Wenn die Medien auf Lügen des Präsidenten hinweisen, ist das aber noch keine Politik – darauf weist der frühere USA-Korrespondent Ansgar Graw hin. Als Beispiel nennt er Trumps Behauptung, auf der Feier zu seiner Amtseinführung 2016 seien mehr Menschen in Washington gewesen als bei Barack Obama. Alle Fernsehbilder hätten klar gemacht, dass das vollkommen falsch sei, sagt Graw: "Da können Sie doch nicht erwarten, dass Journalisten – egal ob sie pro-demokratisch oder pro-republikanisch sind – so tun, als würden sie diese Lügen glauben."
Trump sei ein Lügner, lautet das Urteil des Journalisten, der ansonsten durchaus Zustimmung zu manchen politischen Entscheidungen des Präsidenten andeutet. "Der lügt so normal wie wir atmen."
Wie hat sich Frank Plasberg geschlagen?
Der Moderator legt an diesem Abend den Akzent auf "hart" statt auf "fair" – zumindest wenn er mit Republikaner George Weinberg spricht. Seine Abneigung kann Plasberg gegenüber dem Trump-Fan schlecht verbergen. Menschlich ist das zwar verständlich, als Moderator überschreitet Plasberg aber mindestens einmal eine Grenze. "Was muss man ausschalten können, wenn man Trump wählen wird: den Verstand oder das Herz?", will er zu Beginn von Weinberg wissen. Ganz am Ende legt er noch einmal nach: "Wie kann man Kinder und Enkelkinder zur Wahrheit erziehen, wenn man einen solchen Präsidenten unterstützt?"
Damit erreicht Plasberg vor allem eines: Sein Gast fühlt sich unfair behandelt, angegriffen und macht dicht. Diese provokative Frage werde er nicht beantworten, sagt der Republikaner.

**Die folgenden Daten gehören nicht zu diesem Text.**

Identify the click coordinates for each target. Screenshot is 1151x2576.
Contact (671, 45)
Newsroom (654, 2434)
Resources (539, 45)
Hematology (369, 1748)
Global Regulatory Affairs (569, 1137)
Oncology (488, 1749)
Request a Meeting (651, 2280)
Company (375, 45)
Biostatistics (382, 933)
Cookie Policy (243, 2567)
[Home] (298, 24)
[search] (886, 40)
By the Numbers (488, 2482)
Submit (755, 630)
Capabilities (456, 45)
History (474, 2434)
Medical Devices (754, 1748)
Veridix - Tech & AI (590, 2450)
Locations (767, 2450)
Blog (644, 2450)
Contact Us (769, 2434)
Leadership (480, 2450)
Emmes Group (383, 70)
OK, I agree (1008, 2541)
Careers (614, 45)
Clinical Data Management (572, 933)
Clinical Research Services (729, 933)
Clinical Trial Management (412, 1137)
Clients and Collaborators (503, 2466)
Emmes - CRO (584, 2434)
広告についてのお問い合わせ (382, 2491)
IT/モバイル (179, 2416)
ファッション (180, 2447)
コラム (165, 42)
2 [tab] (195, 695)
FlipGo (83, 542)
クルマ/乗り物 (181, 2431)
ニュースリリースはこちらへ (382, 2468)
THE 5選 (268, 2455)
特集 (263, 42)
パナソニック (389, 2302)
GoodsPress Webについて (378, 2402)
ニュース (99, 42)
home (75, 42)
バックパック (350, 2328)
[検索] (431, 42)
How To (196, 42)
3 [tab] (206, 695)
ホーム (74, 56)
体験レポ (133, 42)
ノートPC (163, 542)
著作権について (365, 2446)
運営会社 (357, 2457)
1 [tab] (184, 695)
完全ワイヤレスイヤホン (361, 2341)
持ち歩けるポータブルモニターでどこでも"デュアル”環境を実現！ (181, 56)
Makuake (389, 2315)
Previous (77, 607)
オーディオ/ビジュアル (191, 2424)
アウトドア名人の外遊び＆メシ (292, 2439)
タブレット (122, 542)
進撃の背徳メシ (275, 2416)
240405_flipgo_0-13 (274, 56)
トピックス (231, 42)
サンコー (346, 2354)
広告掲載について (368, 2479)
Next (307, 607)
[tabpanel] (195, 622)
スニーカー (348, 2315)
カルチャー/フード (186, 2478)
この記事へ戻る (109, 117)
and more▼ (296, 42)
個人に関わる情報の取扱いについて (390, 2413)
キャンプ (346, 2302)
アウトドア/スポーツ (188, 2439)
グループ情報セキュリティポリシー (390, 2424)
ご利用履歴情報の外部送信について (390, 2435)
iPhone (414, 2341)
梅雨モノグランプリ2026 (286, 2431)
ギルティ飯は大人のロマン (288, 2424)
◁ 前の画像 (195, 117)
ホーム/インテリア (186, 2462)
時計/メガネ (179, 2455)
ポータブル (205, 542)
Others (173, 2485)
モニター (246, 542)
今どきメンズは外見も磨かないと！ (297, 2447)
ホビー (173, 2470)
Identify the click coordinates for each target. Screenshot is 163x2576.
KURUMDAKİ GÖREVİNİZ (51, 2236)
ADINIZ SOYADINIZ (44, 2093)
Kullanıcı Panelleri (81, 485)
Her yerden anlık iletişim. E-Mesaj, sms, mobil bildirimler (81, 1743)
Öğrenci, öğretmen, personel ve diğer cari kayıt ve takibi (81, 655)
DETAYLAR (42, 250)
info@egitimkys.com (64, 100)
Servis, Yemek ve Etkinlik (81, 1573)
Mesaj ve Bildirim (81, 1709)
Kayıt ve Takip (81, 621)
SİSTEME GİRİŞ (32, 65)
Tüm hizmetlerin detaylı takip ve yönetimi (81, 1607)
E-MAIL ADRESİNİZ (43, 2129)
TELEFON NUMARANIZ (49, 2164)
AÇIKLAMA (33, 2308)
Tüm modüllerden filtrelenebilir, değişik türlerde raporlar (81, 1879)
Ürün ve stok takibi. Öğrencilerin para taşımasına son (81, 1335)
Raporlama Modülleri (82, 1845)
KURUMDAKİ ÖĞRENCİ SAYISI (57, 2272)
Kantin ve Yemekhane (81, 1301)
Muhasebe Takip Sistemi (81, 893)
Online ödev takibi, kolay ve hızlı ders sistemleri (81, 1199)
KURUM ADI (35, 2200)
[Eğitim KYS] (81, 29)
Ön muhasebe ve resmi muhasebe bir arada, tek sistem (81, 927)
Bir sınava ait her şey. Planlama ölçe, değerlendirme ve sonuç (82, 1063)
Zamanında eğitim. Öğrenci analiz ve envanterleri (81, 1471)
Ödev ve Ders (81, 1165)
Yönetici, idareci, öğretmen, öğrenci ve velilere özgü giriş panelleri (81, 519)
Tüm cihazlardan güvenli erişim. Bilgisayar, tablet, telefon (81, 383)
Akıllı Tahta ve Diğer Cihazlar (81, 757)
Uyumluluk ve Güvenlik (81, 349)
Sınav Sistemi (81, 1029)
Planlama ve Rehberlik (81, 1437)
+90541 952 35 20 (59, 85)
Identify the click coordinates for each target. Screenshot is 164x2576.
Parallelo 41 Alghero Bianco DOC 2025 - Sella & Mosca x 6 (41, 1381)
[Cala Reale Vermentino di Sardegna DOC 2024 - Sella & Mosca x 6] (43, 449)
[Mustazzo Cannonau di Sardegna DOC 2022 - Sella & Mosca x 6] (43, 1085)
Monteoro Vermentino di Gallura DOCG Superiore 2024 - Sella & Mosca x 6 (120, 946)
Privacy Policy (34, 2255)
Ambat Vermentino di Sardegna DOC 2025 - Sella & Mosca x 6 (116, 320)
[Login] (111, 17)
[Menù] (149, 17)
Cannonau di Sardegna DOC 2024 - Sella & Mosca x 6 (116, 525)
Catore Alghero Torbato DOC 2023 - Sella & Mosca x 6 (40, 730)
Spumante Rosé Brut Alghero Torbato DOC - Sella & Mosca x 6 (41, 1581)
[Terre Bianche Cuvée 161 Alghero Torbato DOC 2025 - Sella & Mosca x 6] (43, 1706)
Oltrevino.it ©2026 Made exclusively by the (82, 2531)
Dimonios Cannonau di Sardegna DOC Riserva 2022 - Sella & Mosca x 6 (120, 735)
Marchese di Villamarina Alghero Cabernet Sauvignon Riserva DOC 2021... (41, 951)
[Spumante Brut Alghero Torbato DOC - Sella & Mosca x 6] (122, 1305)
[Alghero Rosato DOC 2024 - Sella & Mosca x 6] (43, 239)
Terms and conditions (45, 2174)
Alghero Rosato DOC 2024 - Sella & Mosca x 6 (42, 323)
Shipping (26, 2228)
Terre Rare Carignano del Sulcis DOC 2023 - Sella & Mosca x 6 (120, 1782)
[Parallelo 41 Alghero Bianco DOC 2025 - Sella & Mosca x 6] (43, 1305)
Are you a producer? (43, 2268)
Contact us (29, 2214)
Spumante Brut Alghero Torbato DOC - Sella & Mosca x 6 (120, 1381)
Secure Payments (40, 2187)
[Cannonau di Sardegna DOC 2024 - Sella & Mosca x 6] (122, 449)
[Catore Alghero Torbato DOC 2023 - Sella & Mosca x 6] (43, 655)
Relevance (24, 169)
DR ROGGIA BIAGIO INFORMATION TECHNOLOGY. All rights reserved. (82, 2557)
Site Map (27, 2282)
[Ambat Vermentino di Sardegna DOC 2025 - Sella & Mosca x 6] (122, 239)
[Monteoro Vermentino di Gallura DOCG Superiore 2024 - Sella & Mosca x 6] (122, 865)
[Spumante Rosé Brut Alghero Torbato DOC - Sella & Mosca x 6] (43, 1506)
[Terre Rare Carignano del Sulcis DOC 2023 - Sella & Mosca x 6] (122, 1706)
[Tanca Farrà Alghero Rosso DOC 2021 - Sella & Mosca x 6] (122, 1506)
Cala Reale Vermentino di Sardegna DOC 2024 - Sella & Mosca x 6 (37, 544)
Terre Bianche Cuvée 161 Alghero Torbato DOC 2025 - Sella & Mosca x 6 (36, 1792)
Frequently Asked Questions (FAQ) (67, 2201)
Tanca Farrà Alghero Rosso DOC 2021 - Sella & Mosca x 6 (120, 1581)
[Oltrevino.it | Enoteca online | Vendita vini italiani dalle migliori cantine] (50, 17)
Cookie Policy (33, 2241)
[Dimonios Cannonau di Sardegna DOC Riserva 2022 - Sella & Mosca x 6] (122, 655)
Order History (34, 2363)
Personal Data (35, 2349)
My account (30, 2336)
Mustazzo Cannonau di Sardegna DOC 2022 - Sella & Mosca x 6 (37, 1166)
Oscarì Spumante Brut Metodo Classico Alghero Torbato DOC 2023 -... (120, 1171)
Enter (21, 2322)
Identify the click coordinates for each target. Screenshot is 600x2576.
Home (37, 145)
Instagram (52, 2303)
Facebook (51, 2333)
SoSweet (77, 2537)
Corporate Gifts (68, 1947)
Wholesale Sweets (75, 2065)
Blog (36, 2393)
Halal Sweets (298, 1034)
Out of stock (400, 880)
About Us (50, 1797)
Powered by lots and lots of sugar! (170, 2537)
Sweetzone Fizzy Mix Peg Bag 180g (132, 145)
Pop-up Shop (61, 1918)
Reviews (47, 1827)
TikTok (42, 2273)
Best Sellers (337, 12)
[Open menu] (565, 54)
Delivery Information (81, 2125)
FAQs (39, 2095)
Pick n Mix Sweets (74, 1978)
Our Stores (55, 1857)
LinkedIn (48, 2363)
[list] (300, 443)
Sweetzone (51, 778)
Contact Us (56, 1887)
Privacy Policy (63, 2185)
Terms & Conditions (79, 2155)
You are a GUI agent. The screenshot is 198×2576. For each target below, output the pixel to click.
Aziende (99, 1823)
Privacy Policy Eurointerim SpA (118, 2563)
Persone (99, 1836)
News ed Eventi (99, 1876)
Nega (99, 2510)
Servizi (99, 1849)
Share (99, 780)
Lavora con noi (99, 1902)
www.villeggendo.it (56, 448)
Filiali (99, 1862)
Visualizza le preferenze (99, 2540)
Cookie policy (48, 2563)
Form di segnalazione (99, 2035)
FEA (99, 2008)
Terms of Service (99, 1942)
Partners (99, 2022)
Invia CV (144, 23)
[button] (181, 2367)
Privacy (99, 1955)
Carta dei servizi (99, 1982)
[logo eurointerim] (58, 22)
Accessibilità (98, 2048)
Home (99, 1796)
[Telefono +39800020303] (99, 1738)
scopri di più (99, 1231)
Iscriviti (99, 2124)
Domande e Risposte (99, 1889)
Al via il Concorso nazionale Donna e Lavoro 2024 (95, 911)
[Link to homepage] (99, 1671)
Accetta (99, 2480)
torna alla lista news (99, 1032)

Plasberg müsste sich in der Nachbereitung auch selbst eine Frage stellen: Bei aller berechtigten Abneigung gegen den US-Präsidenten: Ist dieser Stil der richtige Weg, um mit Menschen ins Gespräch zu kommen, die anderer Meinung sind als man selbst?
Was ist das Ergebnis?
Frank Plasbergs Ziel, "wissbegierig statt nur verachtend" über Trump zu sprechen, wird die Sendung keineswegs gerecht. Der Frage, warum Dutzende Millionen Amerikaner einen Mann wählen, dem in seiner Amtszeit 20.000 Lügen nachgewiesen wurden, beantwortet die Runde nämlich nicht. Die Wissbegierde kommt auf jeden Fall zu kurz.
Eines demonstriert die Sendung aber sehr deutlich: Wie schwierig es für Gegner wie Befürworter ist, ohne Schaum vor dem Mund über den Mann zu reden, der die USA und die ganze Welt spaltet. Der Komödiantin Tamika Campbell fällt zu Trump nicht viel mehr ein, als resigniert zu sagen: "The man is full of shit." ("Der Mann ist voller Scheiße.")
Journalistin Christiane Meier kocht zwar merklich das Blut, wenn sie Trump-Unterstützer Weinberg reden hört. Weil sie offenbar nicht aus der Rolle der objektiven Beobachterin fallen will, bleibt sie aber zu höflich, um gute Gegenargumente bringen zu können.
Der Republikaner Weinberg wiederum macht auf erschreckende Weise deutlich, wie die Trump-Fans agieren: Sie nehmen den Präsidenten auch für seine infamsten Lügen in Schutz. Sie übernehmen sein Gerede vom "China-Virus" und vom angeblichen linksextremistischen Mob, der die Großstädte unsicher macht. Und schuld sind im Zweifel bei ihnen immer die Medien.
Dass sich verfeindete Lager aufeinander zu bewegen, dass gesellschaftliche Gräben überbrückt werden, ist bei so einer Debattenkultur nicht möglich. Nach dieser Sendung bleibt umso mehr zu hoffen, dass der unversöhnliche Ton der politischen Diskussionen in den USA hierzulande keine Schule macht.